Article Index

Poster presentations

Each year dozens of prospective papers are submitted to the scientific review committee for consideration. Typically the best papers are presented to the entire assembly, and less solid studies are relegated to "posters" in a side room or along the walls of the auditorium. This year the quality of papers was so good that several poster authors were asked to give a brief summary of their findings to the assembly.

C. Lennartsson of the Karolinska Institute (Sweden) confirmed previous reports that low level interval training is well tolerated in CFS/ME. She was followed by Mark Van Ness (University of the Pacific) whose exercise physiology group measured metabolic and immune responses to exercise. They confirmed that maximum aerobic capacity (VO2 peak) was reduced in PWCs compared to sedentary controls (24.3 ml/min/kg compared to 31.4), and the oxygen capacity at the Anaerobic Threshold was also reduced. They introduced a new measure, VO2 / workload that is also much lower in PWCs than controls (7.7 in CFS/ME compared to 8.9 in controls, where

Pat Fennell (CEO of Albany Health Management) described a paradigm shift that she is seeing in the patient population, namely a shift from acute care to chronic care needs. She briefly discussed her Four Phase Model and the Wagner model of chronic illness management. She urged providers to focus on whether the patient is responding to therapy; whether psychological support is needed; whether disability was inevitable; and whether interventions were appropriately matched to the phase of illness.

Garth Nicholson hypothesized that mitochondrial function is reduced in CFS/ME, and that replacement of essential mitochondrial lipids could improve mitochondrial function and reduce reactive oxygen species in the patient.

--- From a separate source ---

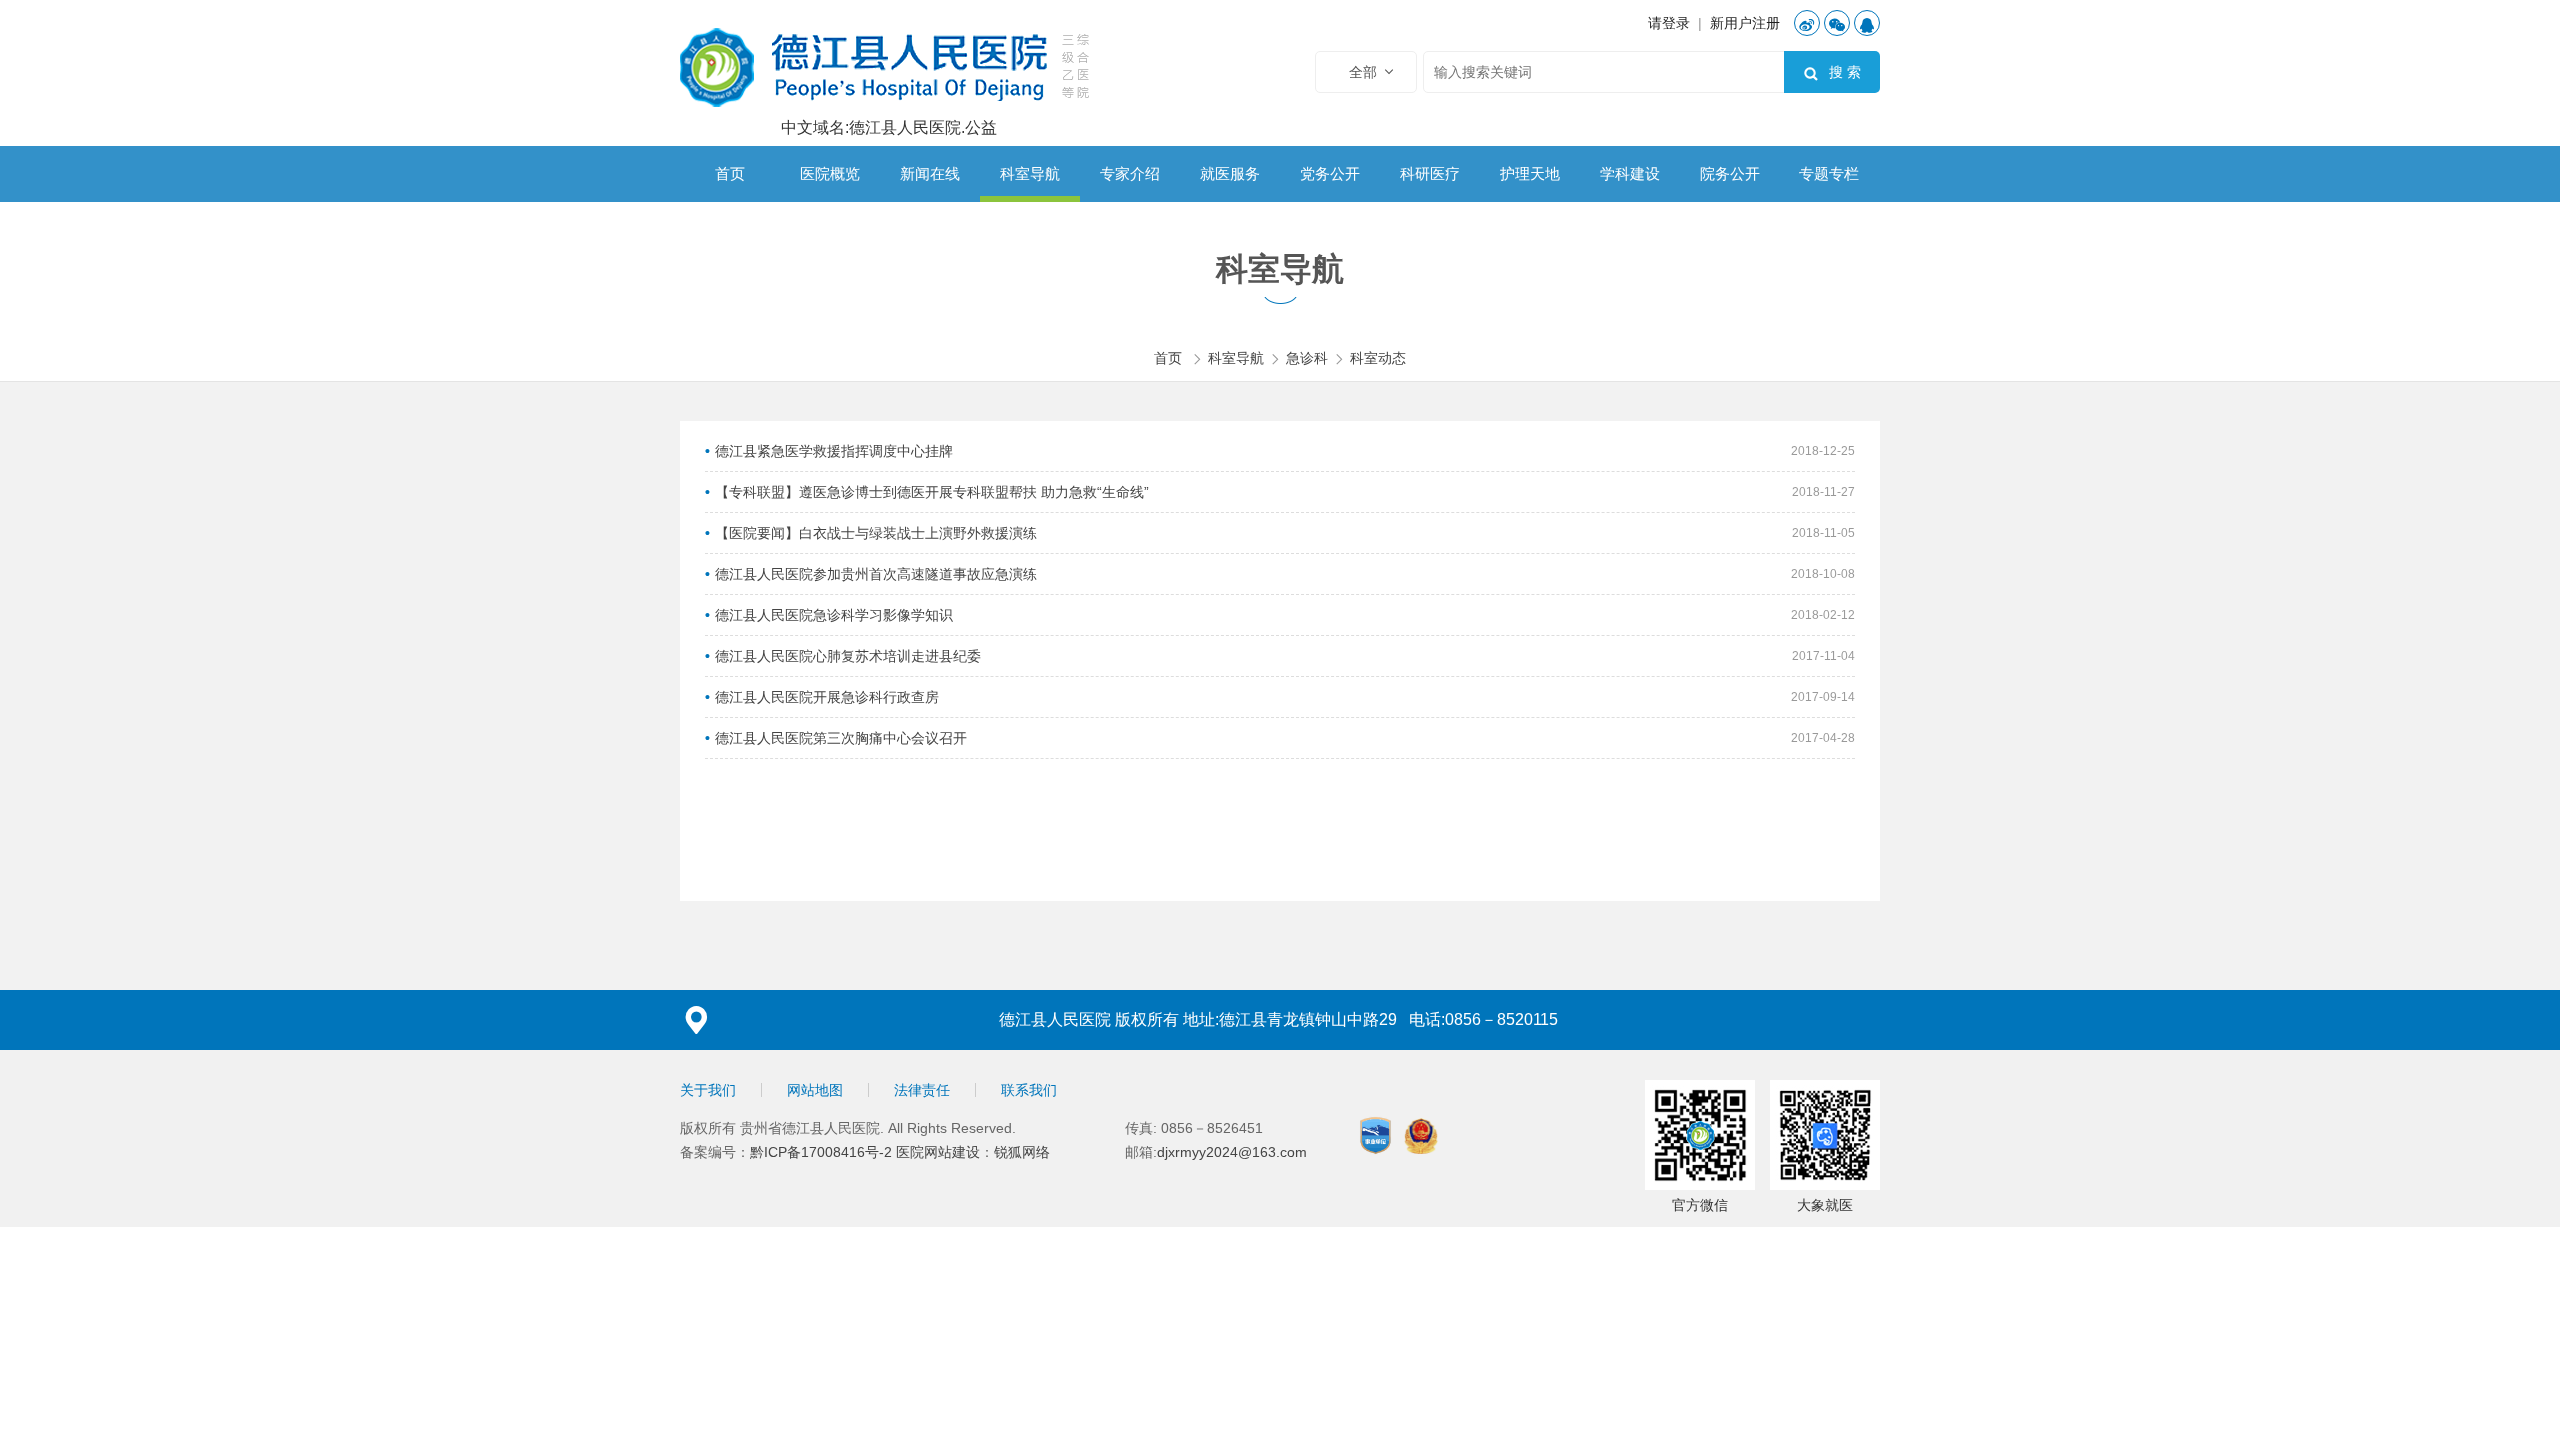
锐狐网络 (1022, 1152)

In two studies, patients treated with glycophospholipids and "good" bacteria (NTFactor TM) reportedly achieved up to a 43% reduction in fatigue.

Daniel Blockmans (Leuven, Belgium) reported a randomized placebo-controlled crossover study of methylphenidate (RitalinTM), 20mg daily, in 60 PWCs. Subjects received either stimulant or placebo for 4 weeks, then treatment was crossed for another 4 weeks. Using the SF-36, the Hospital Depression and Anxiety Scale, and visual analog scales for pain, cognition, fatigue and other symptoms, Blockmans showed that stimulant medication improved fatigue and concentration significantly in 17% of cases. F. Garcia-Fructosa (Clínica CIMA, Barcelona) also provided a poster on the effect of modafanil (ProvigilTM, another type of stimulant) in PWCs. Modafanil was able to reduce daytime sleepiness by an average of 25% in 31 PWCs. However, 65% of patients reported some adverse effects (mostly anxiety, panic, irritability or palpitations), and 5 had to withdraw from the study. The drug did not interfere with sleep, however.

Comment: We have also noted that PWCs with hypersomnolence and/or excessive daytime sleepiness respond very well to stimulant medications. Some report improvement in concentration and focus as well. In our experience adverse effects are usually mild if patients start with a low dose and build up slowly.

Staci Stevens (Workwell, University of the Pacific) used the SF-36 survey to monitor post-exertional malaise after 10 minutes of exercise on a bicycle ergometer. Although patients and controls had similar results before exercise and 7 days afterward, it took controls only 1 day to recover, while no PWCs had recovered in 2 days and 50% required 5-6 days to recover.

Kenny DeMeirleir (Vrije Universeteit Brussels, Belgium) reported that 20-25% of Belgians typically suffer with lactose and fructose intolerance, respectively, whereas 71% of PWCs have intolerance to fructose (fruit sugars, beans, cauliflower, cabbage, and yes, brussel sprouts). Lactose intolerance was similar (20%) in PWCs and the general population.

Jonathan Kerr (St. George's University, London) has done extensive genomic and proteomic studies in PWCs. This time he reports on miRNA—short non-coding RNA sequences that are produced in the nucleus, migrate to the cytoplasm, and regulate translation (cellular protein production). Studying 15 PWCs and 30 controls, Kerr found 4 unique miRNAs in PWCs.

Paul Cheney reported that PWCs demonstrate evidence of diastolic dysfunction by tilt-echocardiography. This seems to confirm his previous finding of diastolic dysfunction on impedence cardiography, and is consistent with known deficiencies of mitochondrial or cellular energy in patients with CFS/ME and FM.

Comment: Our office has obtained impedance cardiograms on at least 8 PWCs, and have seen only trivial diastolic dysfunction, a condition that is reported in even healthy individuals. Confirmatory echocardiography in several subjects (but not tilt-echocardiography) has demonstrated NO significant abnormalities.